Document:
*-*-*
On one had is the money they "could" make by introducing it by adverts, on the other is the potential number of existing customers who will jump to another ISP added to the number of potential customers not even looking at BT as an option when switching from their ISP. Their current subscribers direct debits are guaranteed income with most subscribers not bothering to look around. Not to mention dealing with Phorm gives you the badge of a pariah.

They could be right, in that it's more profitable to drop Phorm. That said, I'm not sure they dropped it permanently. They seem to have bought into the DPI advert injection model, so no doubt they will only put it into the "let's get back to that after the broohaha has calmed down" box before being reintroduced a couple of years from now under a different name with lessons learned about "how not to get caught". They may still face further legal / political fallout over what they've done to date with Phorm, so dropping Phorm may help mitigate any sanctions.

For those who are currently with BT and have reconsidered moving away after this announcement I say "watch this space, BT have proven themselves perfectly willing to fuck their customers over once, they will do it again". BT think they have done no wrong. They can't be trusted. They avoided police action in the UK, they may yet avoid other punishment, but consumers CAN punish them.

100% off topic - a small complaint (-1, Offtopic)

Bozovision (107228) | more than 4 years ago | (#28619449)

I would like to point out that the BBC [bbc.co.uk], Boingboing [boingboing.net], South Africa's Mail & Guardian [mg.co.za], the UK's Daily Mirror [mirror.co.uk], the bloody Katmandu, Nepal based Republica [myrepublica.com], and 632 news sources managed to report the announcement of Google Chrome OS before it was a glimmer in Slashdot's eye.

A very poor show for Slashdot, which is supposed to be news for nerds, stuff that matters.

Re:100% off topic - a small complaint (0, Offtopic)

ChienAndalu (1293930) | more than 4 years ago | (#28619495)

That firehose thingy has a few dozen submissions, but hitting the "+" doesn't really do anything.

Re:100% off topic - a small complaint (-1, Offtopic)

L4t3r4lu5 (1216702) | more than 4 years ago | (#28619513)

If there was ever a post worthy of being modded into offtopic oblivion, it's the parent post.

If you want a story, write one. Slashdot is powered by our submissions. Personally, as a Brit, I'm quite enjoying the coverage of Phorm.

Re:100% off topic - a small complaint (-1, Offtopic)

Anonymous Coward | more than 4 years ago | (#28619573)

The POINT of the parent is that this story broke before, there are like 6 submissions of it in the firehose and last I checked one of them was red. Why the hell is it not on the mainpage already?

Re:100% off topic - a small complaint (-1, Offtopic)

4D6963 (933028) | more than 4 years ago | (#28619605)

You forgot all of Slashdot's direct concurrents, Digg [digg.com] included. No need for more proof that Slashdot is utterly failing at being a news source. It's a cool place to discuss the news, but it's as for a place to get news from it could be much better than it is.

Re:100% off topic - a small complaint (0, Offtopic)

Bozovision (107228) | more than 4 years ago | (#28621019)

I'm the parent poster.
*-*-*
Click-target items:
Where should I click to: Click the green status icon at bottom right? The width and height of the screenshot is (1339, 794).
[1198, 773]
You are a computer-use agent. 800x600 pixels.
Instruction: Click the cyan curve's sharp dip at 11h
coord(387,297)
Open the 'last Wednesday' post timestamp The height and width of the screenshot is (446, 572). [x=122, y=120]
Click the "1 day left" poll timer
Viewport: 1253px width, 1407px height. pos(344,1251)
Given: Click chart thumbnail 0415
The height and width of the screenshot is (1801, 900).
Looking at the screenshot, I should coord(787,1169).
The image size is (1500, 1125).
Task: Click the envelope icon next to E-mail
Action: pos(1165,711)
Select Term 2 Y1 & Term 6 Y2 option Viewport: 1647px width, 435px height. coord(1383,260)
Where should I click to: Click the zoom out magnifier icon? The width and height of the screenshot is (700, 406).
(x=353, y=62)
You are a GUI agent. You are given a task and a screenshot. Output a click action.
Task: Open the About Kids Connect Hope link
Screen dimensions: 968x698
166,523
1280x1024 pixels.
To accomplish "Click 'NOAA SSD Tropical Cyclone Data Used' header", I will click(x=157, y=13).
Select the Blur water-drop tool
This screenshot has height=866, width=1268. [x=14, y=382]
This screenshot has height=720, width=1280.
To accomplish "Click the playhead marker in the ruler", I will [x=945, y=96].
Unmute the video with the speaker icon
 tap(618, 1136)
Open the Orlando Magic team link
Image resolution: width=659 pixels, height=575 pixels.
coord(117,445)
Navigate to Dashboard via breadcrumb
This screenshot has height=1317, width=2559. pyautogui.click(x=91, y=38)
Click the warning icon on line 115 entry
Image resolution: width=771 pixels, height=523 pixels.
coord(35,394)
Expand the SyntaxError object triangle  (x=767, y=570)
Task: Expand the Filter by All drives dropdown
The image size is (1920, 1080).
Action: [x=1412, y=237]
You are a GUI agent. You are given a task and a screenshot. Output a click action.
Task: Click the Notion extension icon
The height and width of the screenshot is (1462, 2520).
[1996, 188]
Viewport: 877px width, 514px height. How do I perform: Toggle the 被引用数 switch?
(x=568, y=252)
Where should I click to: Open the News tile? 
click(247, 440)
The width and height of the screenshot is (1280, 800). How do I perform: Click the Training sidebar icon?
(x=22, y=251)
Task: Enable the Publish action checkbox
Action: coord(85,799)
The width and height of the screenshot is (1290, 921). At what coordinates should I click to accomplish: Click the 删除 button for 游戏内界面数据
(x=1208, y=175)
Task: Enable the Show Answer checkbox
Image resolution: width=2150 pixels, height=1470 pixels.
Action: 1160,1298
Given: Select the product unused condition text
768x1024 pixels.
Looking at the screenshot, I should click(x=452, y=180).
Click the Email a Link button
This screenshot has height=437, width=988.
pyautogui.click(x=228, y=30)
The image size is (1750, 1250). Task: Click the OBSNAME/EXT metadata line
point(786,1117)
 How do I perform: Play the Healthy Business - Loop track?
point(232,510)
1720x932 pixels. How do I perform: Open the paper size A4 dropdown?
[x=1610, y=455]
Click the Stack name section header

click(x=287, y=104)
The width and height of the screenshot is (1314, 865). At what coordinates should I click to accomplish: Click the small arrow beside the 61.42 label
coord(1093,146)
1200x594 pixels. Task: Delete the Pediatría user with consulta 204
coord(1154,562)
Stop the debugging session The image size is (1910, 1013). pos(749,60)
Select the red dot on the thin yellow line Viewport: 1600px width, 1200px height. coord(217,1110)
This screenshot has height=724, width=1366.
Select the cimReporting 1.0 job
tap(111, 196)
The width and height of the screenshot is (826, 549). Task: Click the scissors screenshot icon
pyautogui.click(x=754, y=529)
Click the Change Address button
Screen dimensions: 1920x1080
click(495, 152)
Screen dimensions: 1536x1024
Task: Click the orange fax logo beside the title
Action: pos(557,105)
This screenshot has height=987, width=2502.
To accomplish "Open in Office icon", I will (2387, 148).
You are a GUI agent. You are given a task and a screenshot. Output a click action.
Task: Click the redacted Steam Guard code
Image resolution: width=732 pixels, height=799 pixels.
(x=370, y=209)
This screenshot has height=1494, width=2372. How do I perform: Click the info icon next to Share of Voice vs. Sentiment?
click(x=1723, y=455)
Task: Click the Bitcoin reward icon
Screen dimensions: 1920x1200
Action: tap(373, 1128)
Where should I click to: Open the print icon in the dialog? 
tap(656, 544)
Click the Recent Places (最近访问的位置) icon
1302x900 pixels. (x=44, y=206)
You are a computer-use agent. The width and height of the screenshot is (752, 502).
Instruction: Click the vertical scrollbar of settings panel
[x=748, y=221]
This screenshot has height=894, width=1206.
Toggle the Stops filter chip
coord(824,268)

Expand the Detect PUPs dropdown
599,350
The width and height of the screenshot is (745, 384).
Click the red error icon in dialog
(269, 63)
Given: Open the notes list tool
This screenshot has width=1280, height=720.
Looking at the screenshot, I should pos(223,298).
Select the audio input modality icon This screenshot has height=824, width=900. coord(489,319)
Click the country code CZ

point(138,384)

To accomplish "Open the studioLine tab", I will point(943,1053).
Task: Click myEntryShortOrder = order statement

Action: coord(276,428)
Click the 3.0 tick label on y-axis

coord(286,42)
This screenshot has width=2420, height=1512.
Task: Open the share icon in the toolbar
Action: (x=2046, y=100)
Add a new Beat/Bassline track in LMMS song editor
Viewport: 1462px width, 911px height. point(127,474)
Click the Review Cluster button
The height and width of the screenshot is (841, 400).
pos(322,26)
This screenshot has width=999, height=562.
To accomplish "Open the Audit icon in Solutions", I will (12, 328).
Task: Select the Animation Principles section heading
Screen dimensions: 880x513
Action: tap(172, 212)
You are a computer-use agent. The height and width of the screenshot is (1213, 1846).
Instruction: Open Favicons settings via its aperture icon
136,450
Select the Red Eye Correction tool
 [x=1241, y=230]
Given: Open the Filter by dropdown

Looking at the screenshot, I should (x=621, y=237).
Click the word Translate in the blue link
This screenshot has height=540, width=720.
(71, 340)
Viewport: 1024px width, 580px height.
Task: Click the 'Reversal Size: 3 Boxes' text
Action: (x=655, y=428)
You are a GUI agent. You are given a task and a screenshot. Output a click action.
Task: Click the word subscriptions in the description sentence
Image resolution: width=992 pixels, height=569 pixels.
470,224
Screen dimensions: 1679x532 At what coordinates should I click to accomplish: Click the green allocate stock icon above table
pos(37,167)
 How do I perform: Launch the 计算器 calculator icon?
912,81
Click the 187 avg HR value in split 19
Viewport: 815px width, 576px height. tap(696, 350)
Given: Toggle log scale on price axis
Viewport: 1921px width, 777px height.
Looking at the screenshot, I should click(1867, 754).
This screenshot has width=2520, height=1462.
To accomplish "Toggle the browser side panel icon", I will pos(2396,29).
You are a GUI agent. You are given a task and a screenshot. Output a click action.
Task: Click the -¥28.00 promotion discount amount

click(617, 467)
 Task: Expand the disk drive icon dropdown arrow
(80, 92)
*-*-*
Exercise brief:
Decide whether each statement below agrees with the comment thread about BT and Phorm. Answer yes or no for each, and quote the words of the thread that settle it.
1. One of the news sources listed as reporting the Google Chrome OS announcement is based in Nepal.
2. According to the thread, BT faced police action in the UK.
3. A commenter who identifies as British says the coverage of Phorm is enjoyable.

Exercise response:
1. Yes: "the bloody Katmandu, Nepal based Republica"
2. No: "They avoided police action in the UK"
3. Yes: "Personally, as a Brit, I'm quite enjoying the coverage of Phorm."